Extracted records

================

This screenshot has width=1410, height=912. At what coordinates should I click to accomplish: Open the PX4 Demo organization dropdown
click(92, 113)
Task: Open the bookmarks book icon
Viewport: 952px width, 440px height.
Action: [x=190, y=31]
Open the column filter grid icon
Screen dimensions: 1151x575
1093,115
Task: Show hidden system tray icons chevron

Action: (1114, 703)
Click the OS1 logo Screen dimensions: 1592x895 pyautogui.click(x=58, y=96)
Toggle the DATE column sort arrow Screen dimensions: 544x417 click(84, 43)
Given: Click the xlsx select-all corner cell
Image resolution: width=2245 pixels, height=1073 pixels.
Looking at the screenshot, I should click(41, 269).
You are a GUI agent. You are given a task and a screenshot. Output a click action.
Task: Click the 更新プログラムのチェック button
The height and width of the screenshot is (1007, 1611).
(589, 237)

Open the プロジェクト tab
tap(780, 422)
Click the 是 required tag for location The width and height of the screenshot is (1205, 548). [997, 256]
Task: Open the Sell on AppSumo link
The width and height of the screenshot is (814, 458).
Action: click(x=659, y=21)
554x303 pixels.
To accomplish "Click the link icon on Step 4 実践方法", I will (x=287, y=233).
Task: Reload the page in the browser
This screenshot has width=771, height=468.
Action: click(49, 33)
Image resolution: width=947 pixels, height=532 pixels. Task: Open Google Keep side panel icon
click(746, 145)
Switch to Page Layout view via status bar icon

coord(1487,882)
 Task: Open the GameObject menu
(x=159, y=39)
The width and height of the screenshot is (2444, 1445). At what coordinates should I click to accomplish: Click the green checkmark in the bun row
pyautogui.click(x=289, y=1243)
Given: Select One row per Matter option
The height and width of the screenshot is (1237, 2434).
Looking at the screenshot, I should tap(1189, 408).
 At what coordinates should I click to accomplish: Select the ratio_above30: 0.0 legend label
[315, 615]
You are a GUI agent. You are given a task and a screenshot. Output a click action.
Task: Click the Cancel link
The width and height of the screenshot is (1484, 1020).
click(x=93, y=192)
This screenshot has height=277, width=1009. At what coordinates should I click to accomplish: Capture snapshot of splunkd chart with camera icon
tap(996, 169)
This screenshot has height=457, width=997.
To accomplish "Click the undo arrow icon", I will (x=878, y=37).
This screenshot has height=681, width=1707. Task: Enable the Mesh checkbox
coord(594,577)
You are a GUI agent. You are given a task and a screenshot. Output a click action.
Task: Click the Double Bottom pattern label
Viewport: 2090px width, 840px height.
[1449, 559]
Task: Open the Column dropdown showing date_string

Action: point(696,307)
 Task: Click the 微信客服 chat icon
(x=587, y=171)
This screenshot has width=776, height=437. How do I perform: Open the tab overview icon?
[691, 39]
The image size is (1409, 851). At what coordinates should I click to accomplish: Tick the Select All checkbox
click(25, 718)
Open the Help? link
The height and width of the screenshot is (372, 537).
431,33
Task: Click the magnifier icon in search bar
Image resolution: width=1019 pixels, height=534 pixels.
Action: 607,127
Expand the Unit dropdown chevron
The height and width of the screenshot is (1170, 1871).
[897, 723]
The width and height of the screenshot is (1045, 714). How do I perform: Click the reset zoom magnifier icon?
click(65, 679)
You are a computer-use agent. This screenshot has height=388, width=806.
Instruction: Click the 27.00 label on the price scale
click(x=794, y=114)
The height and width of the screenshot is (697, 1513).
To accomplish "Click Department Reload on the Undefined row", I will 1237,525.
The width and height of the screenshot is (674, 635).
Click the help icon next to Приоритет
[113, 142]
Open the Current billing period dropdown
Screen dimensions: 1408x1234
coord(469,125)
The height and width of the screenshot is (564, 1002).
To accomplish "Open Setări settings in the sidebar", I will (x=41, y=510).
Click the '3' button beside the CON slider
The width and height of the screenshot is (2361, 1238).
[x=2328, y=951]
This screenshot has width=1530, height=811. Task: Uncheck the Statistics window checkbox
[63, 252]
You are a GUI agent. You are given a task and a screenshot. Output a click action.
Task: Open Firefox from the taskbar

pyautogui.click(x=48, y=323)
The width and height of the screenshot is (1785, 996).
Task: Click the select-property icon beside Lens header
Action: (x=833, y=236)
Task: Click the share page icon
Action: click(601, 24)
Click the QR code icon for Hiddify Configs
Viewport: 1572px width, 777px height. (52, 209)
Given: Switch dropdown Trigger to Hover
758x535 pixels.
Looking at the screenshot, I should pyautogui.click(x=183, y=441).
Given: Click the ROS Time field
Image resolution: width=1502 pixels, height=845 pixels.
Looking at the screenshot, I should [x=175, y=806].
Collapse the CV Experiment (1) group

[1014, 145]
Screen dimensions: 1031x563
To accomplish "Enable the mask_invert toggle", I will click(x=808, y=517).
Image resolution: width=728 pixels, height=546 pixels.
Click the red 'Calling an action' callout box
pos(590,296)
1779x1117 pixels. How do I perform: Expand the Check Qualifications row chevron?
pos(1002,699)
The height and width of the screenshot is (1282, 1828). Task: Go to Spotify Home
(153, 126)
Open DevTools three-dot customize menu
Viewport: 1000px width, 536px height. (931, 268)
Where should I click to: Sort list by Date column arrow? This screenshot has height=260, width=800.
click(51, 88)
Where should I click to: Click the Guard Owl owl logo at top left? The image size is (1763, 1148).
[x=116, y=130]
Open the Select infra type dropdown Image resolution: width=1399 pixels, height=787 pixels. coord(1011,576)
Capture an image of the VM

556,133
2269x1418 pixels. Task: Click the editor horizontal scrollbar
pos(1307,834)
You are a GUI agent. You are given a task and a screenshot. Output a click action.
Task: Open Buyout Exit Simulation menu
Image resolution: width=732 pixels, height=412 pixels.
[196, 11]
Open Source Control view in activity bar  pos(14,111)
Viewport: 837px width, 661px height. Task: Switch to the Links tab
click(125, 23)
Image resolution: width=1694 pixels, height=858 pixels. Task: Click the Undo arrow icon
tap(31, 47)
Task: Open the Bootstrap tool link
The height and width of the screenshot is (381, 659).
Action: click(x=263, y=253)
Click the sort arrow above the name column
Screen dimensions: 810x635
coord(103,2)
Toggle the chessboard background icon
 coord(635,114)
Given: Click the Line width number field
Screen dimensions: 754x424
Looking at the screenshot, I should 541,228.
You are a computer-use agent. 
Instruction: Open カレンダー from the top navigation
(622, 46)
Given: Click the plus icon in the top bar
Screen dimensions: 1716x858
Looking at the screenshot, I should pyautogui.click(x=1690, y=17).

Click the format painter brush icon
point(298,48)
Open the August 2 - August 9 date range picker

================

What is needed
Word for word, give the records again.

Exercise response
This screenshot has width=1410, height=912. At what coordinates should I click to accomplish: Open the PX4 Demo organization dropdown
click(92, 113)
Task: Open the bookmarks book icon
Viewport: 952px width, 440px height.
Action: [x=190, y=31]
Open the column filter grid icon
Screen dimensions: 1151x575
1093,115
Task: Show hidden system tray icons chevron

Action: (1114, 703)
Click the OS1 logo Screen dimensions: 1592x895 pyautogui.click(x=58, y=96)
Toggle the DATE column sort arrow Screen dimensions: 544x417 click(84, 43)
Given: Click the xlsx select-all corner cell
Image resolution: width=2245 pixels, height=1073 pixels.
Looking at the screenshot, I should click(41, 269).
You are a GUI agent. You are given a task and a screenshot. Output a click action.
Task: Click the 更新プログラムのチェック button
The height and width of the screenshot is (1007, 1611).
(589, 237)

Open the プロジェクト tab
tap(780, 422)
Click the 是 required tag for location The width and height of the screenshot is (1205, 548). [997, 256]
Task: Open the Sell on AppSumo link
The width and height of the screenshot is (814, 458).
Action: click(x=659, y=21)
554x303 pixels.
To accomplish "Click the link icon on Step 4 実践方法", I will (x=287, y=233).
Task: Reload the page in the browser
This screenshot has width=771, height=468.
Action: click(49, 33)
Image resolution: width=947 pixels, height=532 pixels. Task: Open Google Keep side panel icon
click(746, 145)
Switch to Page Layout view via status bar icon

coord(1487,882)
 Task: Open the GameObject menu
(x=159, y=39)
The width and height of the screenshot is (2444, 1445). At what coordinates should I click to accomplish: Click the green checkmark in the bun row
pyautogui.click(x=289, y=1243)
Given: Select One row per Matter option
The height and width of the screenshot is (1237, 2434).
Looking at the screenshot, I should tap(1189, 408).
 At what coordinates should I click to accomplish: Select the ratio_above30: 0.0 legend label
[315, 615]
You are a GUI agent. You are given a task and a screenshot. Output a click action.
Task: Click the Cancel link
The width and height of the screenshot is (1484, 1020).
click(x=93, y=192)
This screenshot has height=277, width=1009. At what coordinates should I click to accomplish: Capture snapshot of splunkd chart with camera icon
tap(996, 169)
This screenshot has height=457, width=997.
To accomplish "Click the undo arrow icon", I will (x=878, y=37).
This screenshot has height=681, width=1707. Task: Enable the Mesh checkbox
coord(594,577)
You are a GUI agent. You are given a task and a screenshot. Output a click action.
Task: Click the Double Bottom pattern label
Viewport: 2090px width, 840px height.
[1449, 559]
Task: Open the Column dropdown showing date_string

Action: point(696,307)
 Task: Click the 微信客服 chat icon
(x=587, y=171)
This screenshot has width=776, height=437. How do I perform: Open the tab overview icon?
[691, 39]
The image size is (1409, 851). At what coordinates should I click to accomplish: Tick the Select All checkbox
click(25, 718)
Open the Help? link
The height and width of the screenshot is (372, 537).
431,33
Task: Click the magnifier icon in search bar
Image resolution: width=1019 pixels, height=534 pixels.
Action: 607,127
Expand the Unit dropdown chevron
The height and width of the screenshot is (1170, 1871).
[897, 723]
The width and height of the screenshot is (1045, 714). How do I perform: Click the reset zoom magnifier icon?
click(65, 679)
You are a computer-use agent. This screenshot has height=388, width=806.
Instruction: Click the 27.00 label on the price scale
click(x=794, y=114)
The height and width of the screenshot is (697, 1513).
To accomplish "Click Department Reload on the Undefined row", I will 1237,525.
The width and height of the screenshot is (674, 635).
Click the help icon next to Приоритет
[113, 142]
Open the Current billing period dropdown
Screen dimensions: 1408x1234
coord(469,125)
The height and width of the screenshot is (564, 1002).
To accomplish "Open Setări settings in the sidebar", I will (x=41, y=510).
Click the '3' button beside the CON slider
The width and height of the screenshot is (2361, 1238).
[x=2328, y=951]
This screenshot has width=1530, height=811. Task: Uncheck the Statistics window checkbox
[63, 252]
You are a GUI agent. You are given a task and a screenshot. Output a click action.
Task: Open Firefox from the taskbar

pyautogui.click(x=48, y=323)
The width and height of the screenshot is (1785, 996).
Task: Click the select-property icon beside Lens header
Action: (x=833, y=236)
Task: Click the share page icon
Action: click(601, 24)
Click the QR code icon for Hiddify Configs
Viewport: 1572px width, 777px height. (52, 209)
Given: Switch dropdown Trigger to Hover
758x535 pixels.
Looking at the screenshot, I should pyautogui.click(x=183, y=441).
Given: Click the ROS Time field
Image resolution: width=1502 pixels, height=845 pixels.
Looking at the screenshot, I should [x=175, y=806].
Collapse the CV Experiment (1) group

[1014, 145]
Screen dimensions: 1031x563
To accomplish "Enable the mask_invert toggle", I will click(x=808, y=517).
Image resolution: width=728 pixels, height=546 pixels.
Click the red 'Calling an action' callout box
pos(590,296)
1779x1117 pixels. How do I perform: Expand the Check Qualifications row chevron?
pos(1002,699)
The height and width of the screenshot is (1282, 1828). Task: Go to Spotify Home
(153, 126)
Open DevTools three-dot customize menu
Viewport: 1000px width, 536px height. (931, 268)
Where should I click to: Sort list by Date column arrow? This screenshot has height=260, width=800.
click(51, 88)
Where should I click to: Click the Guard Owl owl logo at top left? The image size is (1763, 1148).
[x=116, y=130]
Open the Select infra type dropdown Image resolution: width=1399 pixels, height=787 pixels. coord(1011,576)
Capture an image of the VM

556,133
2269x1418 pixels. Task: Click the editor horizontal scrollbar
pos(1307,834)
You are a GUI agent. You are given a task and a screenshot. Output a click action.
Task: Open Buyout Exit Simulation menu
Image resolution: width=732 pixels, height=412 pixels.
[196, 11]
Open Source Control view in activity bar  pos(14,111)
Viewport: 837px width, 661px height. Task: Switch to the Links tab
click(125, 23)
Image resolution: width=1694 pixels, height=858 pixels. Task: Click the Undo arrow icon
tap(31, 47)
Task: Open the Bootstrap tool link
The height and width of the screenshot is (381, 659).
Action: click(x=263, y=253)
Click the sort arrow above the name column
Screen dimensions: 810x635
coord(103,2)
Toggle the chessboard background icon
 coord(635,114)
Given: Click the Line width number field
Screen dimensions: 754x424
Looking at the screenshot, I should 541,228.
You are a computer-use agent. 
Instruction: Open カレンダー from the top navigation
(622, 46)
Given: Click the plus icon in the top bar
Screen dimensions: 1716x858
Looking at the screenshot, I should pyautogui.click(x=1690, y=17).

Click the format painter brush icon
point(298,48)
Open the August 2 - August 9 date range picker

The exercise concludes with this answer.